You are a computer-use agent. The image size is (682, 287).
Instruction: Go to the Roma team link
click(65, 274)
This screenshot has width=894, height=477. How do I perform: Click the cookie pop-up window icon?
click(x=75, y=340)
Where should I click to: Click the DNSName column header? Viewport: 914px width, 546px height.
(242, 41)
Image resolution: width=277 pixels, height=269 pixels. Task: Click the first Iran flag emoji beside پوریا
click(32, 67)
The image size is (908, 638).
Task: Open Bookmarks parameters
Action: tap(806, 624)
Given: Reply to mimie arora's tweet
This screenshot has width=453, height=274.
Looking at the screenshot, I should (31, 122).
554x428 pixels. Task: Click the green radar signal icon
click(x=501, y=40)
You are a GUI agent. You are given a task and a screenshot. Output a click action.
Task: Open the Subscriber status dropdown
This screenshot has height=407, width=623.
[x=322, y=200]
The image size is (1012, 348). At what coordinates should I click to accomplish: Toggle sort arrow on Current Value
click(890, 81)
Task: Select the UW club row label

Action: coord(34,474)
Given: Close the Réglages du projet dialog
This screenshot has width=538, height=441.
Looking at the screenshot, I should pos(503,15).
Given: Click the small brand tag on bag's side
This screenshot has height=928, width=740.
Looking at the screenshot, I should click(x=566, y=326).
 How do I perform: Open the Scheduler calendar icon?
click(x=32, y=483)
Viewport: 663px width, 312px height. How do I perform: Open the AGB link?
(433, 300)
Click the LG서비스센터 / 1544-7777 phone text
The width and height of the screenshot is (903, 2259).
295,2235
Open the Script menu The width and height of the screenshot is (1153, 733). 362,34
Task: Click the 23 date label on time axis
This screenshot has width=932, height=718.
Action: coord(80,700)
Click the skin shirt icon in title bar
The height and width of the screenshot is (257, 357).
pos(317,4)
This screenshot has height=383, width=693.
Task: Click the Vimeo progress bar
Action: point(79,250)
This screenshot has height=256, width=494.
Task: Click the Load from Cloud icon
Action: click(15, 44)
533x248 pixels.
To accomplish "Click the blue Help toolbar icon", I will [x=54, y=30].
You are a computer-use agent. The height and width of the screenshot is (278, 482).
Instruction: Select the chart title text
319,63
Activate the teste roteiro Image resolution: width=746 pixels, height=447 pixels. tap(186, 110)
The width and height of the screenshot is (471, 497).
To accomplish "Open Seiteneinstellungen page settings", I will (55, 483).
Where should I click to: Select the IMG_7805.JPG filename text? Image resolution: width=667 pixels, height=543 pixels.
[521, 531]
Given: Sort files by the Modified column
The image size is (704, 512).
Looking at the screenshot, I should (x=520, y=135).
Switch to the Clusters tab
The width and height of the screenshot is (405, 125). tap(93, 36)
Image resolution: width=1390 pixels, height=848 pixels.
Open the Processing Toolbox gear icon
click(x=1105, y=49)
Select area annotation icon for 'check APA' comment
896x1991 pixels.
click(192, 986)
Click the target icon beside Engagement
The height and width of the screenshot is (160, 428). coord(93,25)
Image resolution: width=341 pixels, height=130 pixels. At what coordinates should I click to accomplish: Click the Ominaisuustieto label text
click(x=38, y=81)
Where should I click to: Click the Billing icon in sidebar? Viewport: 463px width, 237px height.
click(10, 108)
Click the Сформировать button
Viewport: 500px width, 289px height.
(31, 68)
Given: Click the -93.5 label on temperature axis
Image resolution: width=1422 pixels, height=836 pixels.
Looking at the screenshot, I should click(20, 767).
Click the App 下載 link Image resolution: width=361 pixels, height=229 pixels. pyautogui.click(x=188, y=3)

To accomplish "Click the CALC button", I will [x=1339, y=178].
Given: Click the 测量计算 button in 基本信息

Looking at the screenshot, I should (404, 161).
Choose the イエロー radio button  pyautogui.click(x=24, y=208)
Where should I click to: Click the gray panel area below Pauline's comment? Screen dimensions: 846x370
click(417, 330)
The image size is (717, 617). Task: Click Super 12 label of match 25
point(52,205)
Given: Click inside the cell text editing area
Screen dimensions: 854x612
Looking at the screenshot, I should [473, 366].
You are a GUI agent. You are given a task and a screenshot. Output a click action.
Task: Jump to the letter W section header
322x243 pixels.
============
[Aim of the exercise]
Every line of the listing that includes the word "axis" belongs in the answer.

[Expected answer]
Task: Click the 23 date label on time axis
Given: Click the -93.5 label on temperature axis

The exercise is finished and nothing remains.